Tidak ada jawaban, aku menunggu ibuku membuka mulutnya dan menjawab pertanyaanku. Aku tetap bersabar setelah menunggu sekian menit berlalu. Karena aku sangat ingin tau, apakah benar dia berambut panjang?
Aku jadi ingat, disalah satu buku yang aku baca yaitu buku sejarah, negara ini dulunya punya cerita yang sangat absurd menurutku tentang pria yang berambut panjang. Bahkan dikantor urusan publik, mereka menempelkan pengumuman yang memuat larangan bagi pria berambut gondrong untuk melakukan pengurusan berkas berkas kenegaraan dan tidak boleh memakai pakaian yang kedodoran.
Karena bagi pemerintah jaman dulu, pria pria berambut gondrong adalah manusia yang acuh tak acuh.

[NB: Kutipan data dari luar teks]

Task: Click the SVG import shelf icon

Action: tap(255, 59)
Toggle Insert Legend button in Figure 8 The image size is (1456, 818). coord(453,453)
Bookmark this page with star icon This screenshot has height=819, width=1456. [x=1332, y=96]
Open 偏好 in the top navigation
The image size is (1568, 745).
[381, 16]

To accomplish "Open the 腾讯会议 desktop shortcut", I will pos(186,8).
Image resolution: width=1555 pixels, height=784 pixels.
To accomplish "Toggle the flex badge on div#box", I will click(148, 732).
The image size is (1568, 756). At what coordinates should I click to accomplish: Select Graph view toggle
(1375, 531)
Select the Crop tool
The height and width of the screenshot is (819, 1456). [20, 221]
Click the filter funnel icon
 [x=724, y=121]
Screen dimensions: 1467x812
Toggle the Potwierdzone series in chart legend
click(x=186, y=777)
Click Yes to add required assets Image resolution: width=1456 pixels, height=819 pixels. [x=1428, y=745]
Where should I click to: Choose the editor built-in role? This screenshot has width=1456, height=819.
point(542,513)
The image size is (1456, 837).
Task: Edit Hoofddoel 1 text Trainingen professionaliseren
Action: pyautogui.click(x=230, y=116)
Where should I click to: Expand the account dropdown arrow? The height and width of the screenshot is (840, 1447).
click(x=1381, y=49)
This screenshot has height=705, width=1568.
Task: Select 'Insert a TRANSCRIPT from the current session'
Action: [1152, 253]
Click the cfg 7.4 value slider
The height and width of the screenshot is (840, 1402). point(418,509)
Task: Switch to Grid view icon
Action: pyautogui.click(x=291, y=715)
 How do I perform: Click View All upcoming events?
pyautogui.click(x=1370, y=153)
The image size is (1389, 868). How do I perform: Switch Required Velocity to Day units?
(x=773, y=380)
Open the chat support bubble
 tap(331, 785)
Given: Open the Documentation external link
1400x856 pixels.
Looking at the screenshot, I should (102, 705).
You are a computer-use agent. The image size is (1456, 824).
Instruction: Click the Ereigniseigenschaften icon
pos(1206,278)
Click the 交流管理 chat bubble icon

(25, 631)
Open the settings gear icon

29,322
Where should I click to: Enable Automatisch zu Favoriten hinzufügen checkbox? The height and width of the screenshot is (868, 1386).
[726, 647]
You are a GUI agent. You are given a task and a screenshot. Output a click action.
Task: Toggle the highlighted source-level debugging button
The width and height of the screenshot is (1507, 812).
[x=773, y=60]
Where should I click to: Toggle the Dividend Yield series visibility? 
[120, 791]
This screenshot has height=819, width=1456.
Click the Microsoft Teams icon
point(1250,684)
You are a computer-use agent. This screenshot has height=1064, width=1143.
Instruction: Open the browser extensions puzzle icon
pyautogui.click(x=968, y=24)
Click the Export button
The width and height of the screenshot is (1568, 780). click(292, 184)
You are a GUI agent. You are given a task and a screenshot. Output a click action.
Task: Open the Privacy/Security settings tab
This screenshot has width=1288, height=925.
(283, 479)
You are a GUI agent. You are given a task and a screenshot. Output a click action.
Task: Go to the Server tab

Aku sungguh merasa lucu dengan peraturan itu. Apa mereka lupa kalau Yesus sendiri berambut panjang?, bahkan para nabi yang digambarkan pun kerap divisualkan sebagai lelaki yang berambut panjang.
Sungguh ironi bukan?
Jika saja aku katolik, maka kau akan marah besar dan akan berkata ''hanya orang yang tidak waras yang memgatakan pria berambut gondrong bersifat acuh tak acuh''
Pikiran tentang pria pria berambut gondrong, tiba tiba menjadi suatu ketertarikan bagiku. Sehingga aku pun tak bisa lagi menahan diriku untuk tidak mengulangi pertanyaanku pada ibuku.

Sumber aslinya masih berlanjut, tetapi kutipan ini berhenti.